L’expérience dans de nombreux secteurs montre que plus l’équipe de planification est diversifiée, plus le projet est réussi. De multiples perspectives apportent plus de solutions à la table et facilitent les angles morts à voir. Pour cette raison, tous les niveaux de planification et de prise de décision de la mobilité urbaine devraient inclure non seulement un meilleur équilibre entre les sexes, mais aussi un éventail plus diversifié de voix en général. Cela peut aider à générer une planification de la mobilité durable qui tient compte d’un plus large éventail de besoins distincts, améliorant l’accès – à l’emploi, à l’éducation, à la santé, les uns aux autres – dans l’ensemble.
Quels sont, selon vous, les plus grands défis dans la réalisation d’une planification des transports sensible au genre ?
Réaliser un changement dans les systèmes de mobilité est déjà un défi majeur. Il y a beaucoup d’idées fausses et de craintes concernant les changements comme la redistribution de l’espace dans la rue ou l’abaissement des limites de vitesse. L’ajout de genre à la discussion peut parfois sembler une complication supplémentaire. Cependant, tout comme une répartition plus équitable de l’espace de la rue et des limites de vitesse appropriées peuvent améliorer la sécurité pour tous les usagers de la route, les politiques qui ciblent des options de mobilité sûres et accessibles pour les femmes et les filles peuvent améliorer la qualité de la mobilité urbaine en général. Ainsi, à long terme, tout le monde en bénéficie.
Un autre défi est le manque de données sur les besoins et les expériences de mobilité fondée sur le sexe, ce qui rend difficile pour certaines villes de savoir par où commencer. Mais bien que les données puissent aider à élaborer des politiques, les villes n’ont pas besoin d’attendre que des données parfaites pour apporter des changements de base qui améliorent l’accessibilité et la sécurité des transports de manière à rendre les espaces publics plus sûrs non seulement pour les femmes, mais pour toutes les personnes qui les utilisent. Ces interventions comprennent l’amélioration de l’éclairage public, les passages à niveau à la place des passerelles piétonnes et les efforts visant à atténuer le harcèlement, en particulier dans les transports en commun.
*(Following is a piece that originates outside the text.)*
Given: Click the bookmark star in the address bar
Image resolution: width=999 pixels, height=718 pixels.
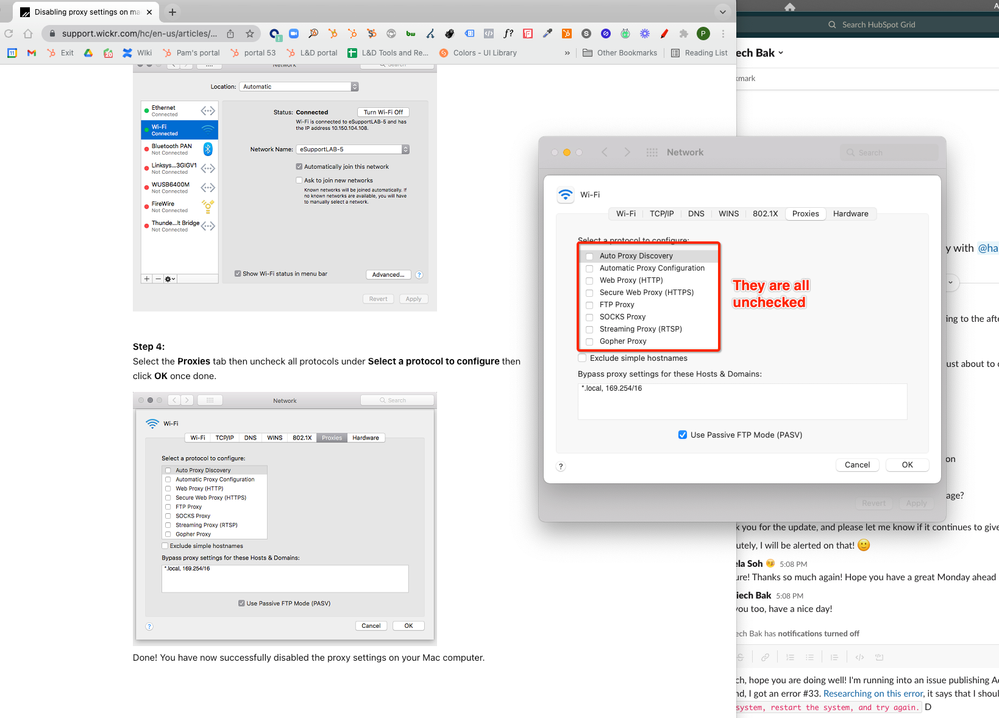Looking at the screenshot, I should click(x=250, y=33).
Sarika Panda Bhatt, chef, Transport intégré et sécurité routière, WRI Inde
Quel est le rôle des femmes dans le plaidoyer en faveur de la mobilité durable ?
Les solutions de mobilité dans nos villes sont conçues pour les hommes et les valides, ce qui met beaucoup l’accent sur la mobilité personnelle motorisée. Les femmes ont tendance à apporter une perspective plus holistique à la planification et à prendre en compte les besoins de tout le monde, y compris les enfants, les aînés et les handicapés. Ces considérations ont tendance à conduire à une mobilité plus durable. Par conséquent, pour voir plus d’utilisation de la marche, du vélo et du transport en commun dans nos villes, nous avons besoin de plus de femmes dans la planification et le plaidoyer autour du transport durable.
Quels défis avez-vous personnellement rencontrés en tant que femme travaillant dans les transports ?
Le secteur de la mobilité en Inde, comme dans d’autres pays en développement, est dominé par les hommes. La participation des femmes est minime, que ce soit dans la planification, la conception, la construction, l’exploitation ou l’entretien. Mon premier défi a été de faire entendre ma voix, puis d’établir ma crédibilité. C’était difficile, mais j’ai finalement pu me tailler un espace.
Quels progrès avez-vous constatés sur cette question ? Quelles solutions ou approches pensez-vous être les plus efficaces ?
Ces dernières années, j’ai vu beaucoup plus de femmes entrer dans le secteur de la mobilité. C’est un changement bienvenu. Si les femmes commencent à mobiliser les femmes, nous verrons beaucoup plus de participation et, avec plus de femmes à la barre, nous verrons sûrement une mobilité plus équitable et durable pour tous.
Hillary Smith est stagiaire dans l’équipe de communication du WRI Ross Center for Sustainable Cities.